Required action –
A faithful copy of every entry is the goal; keep the images out of it.

BEGIN Listed records

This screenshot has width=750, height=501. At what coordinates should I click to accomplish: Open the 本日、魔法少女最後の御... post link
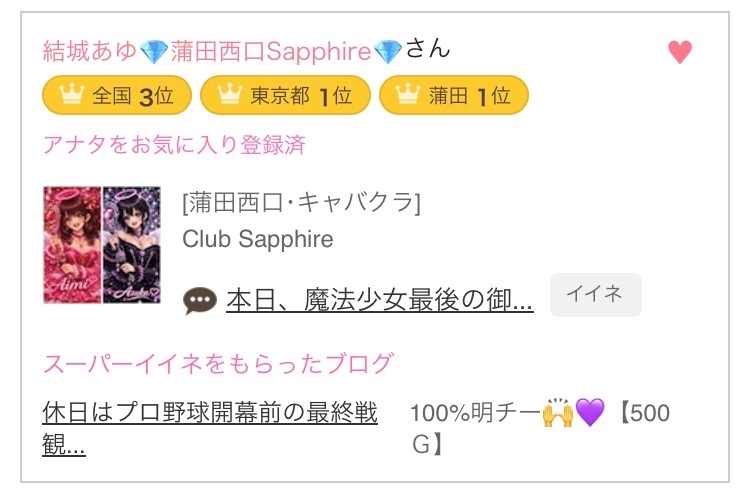pos(379,299)
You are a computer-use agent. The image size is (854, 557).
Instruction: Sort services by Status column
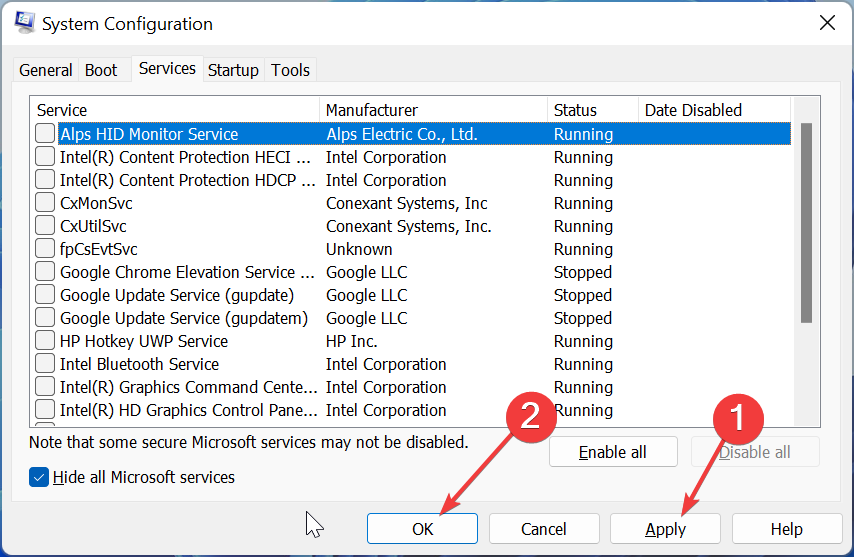point(592,110)
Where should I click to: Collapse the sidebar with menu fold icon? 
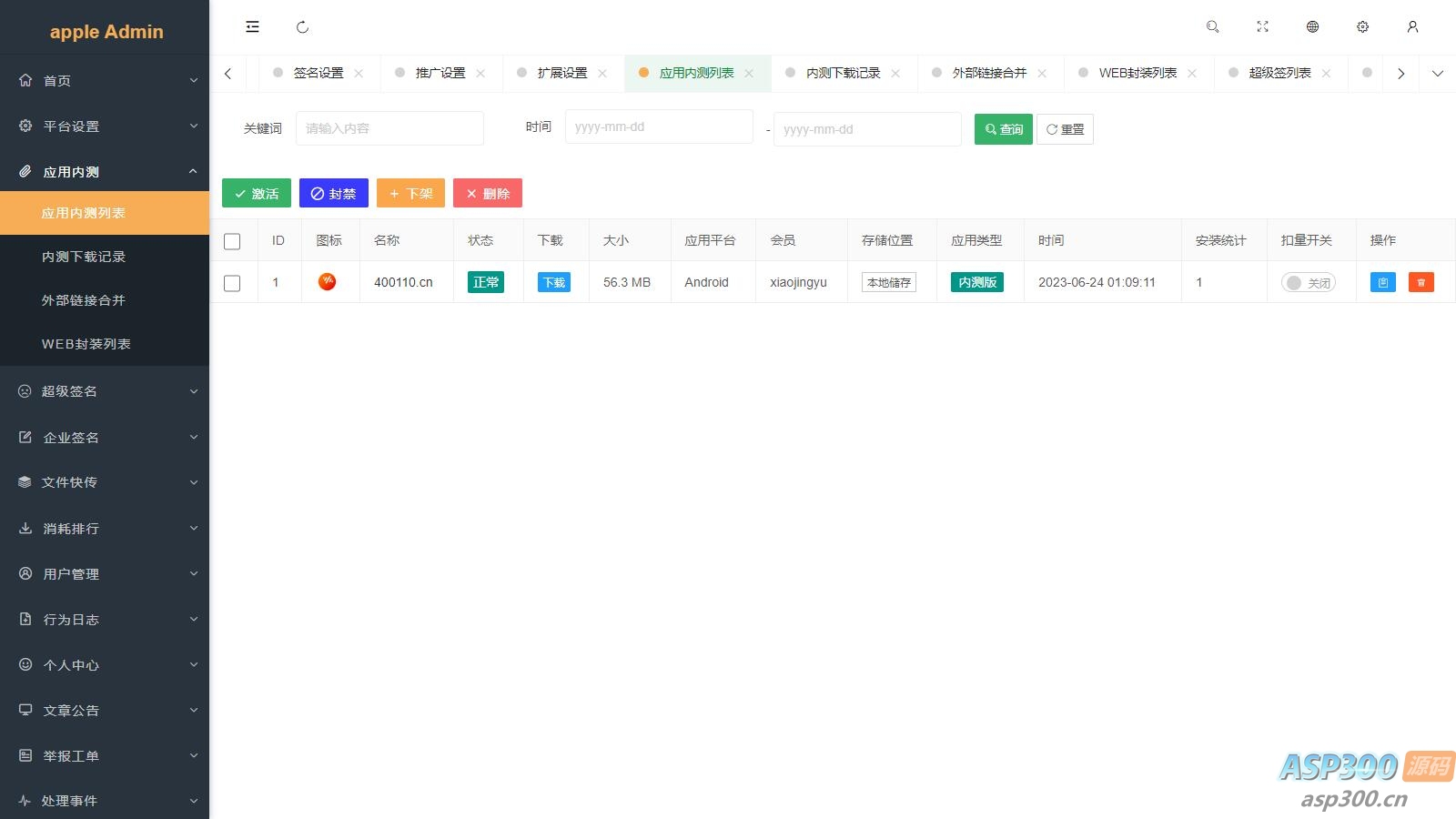click(252, 27)
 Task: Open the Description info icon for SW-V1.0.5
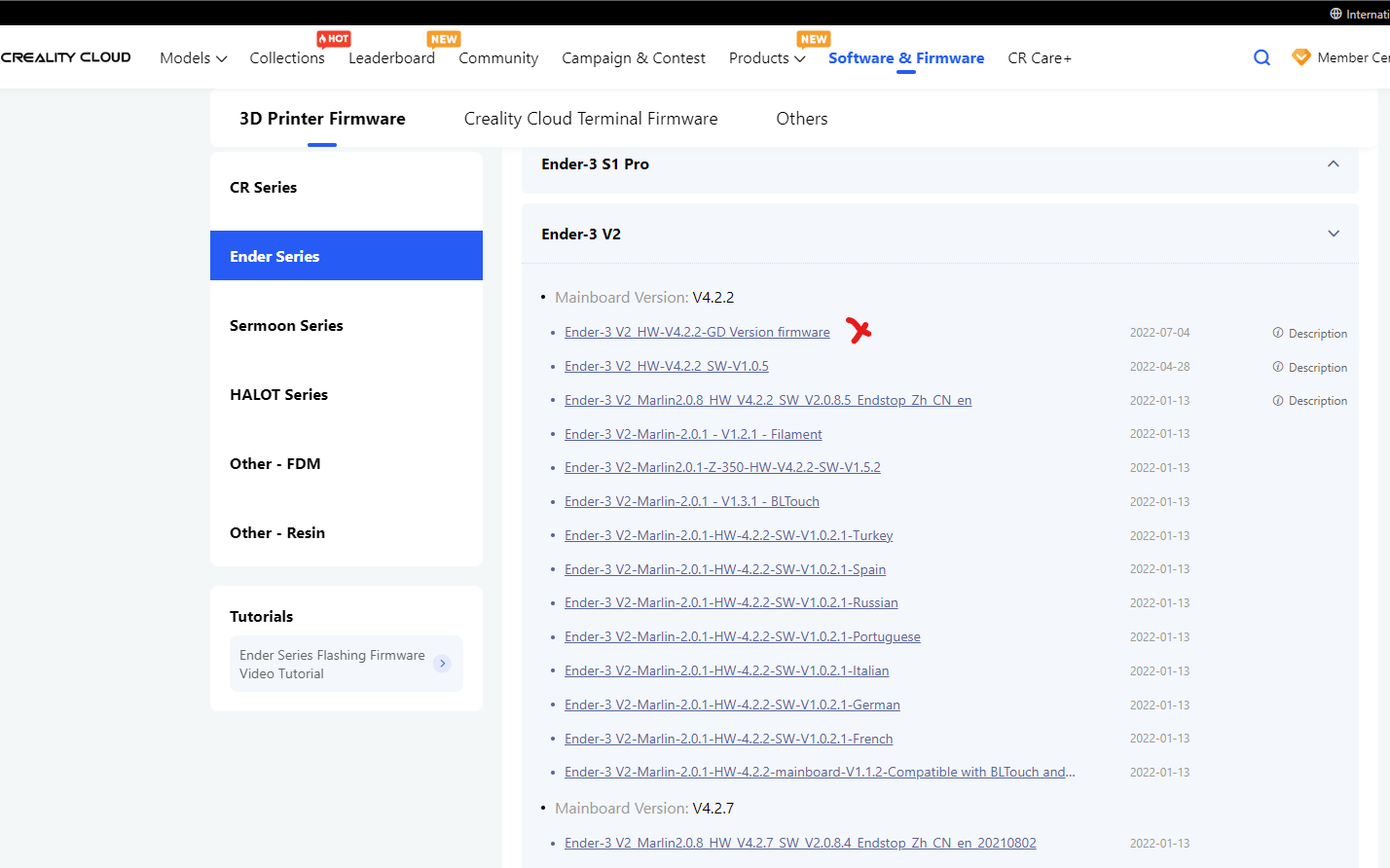pyautogui.click(x=1278, y=367)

END Listed records

Written response –
This screenshot has width=750, height=501. At what coordinates should I click to accomplish: Open the 本日、魔法少女最後の御... post link
pos(379,299)
You are a computer-use agent. The image size is (854, 557).
Instruction: Sort services by Status column
point(592,110)
Where should I click to: Collapse the sidebar with menu fold icon? 
click(252, 27)
 Task: Open the Description info icon for SW-V1.0.5
pyautogui.click(x=1278, y=367)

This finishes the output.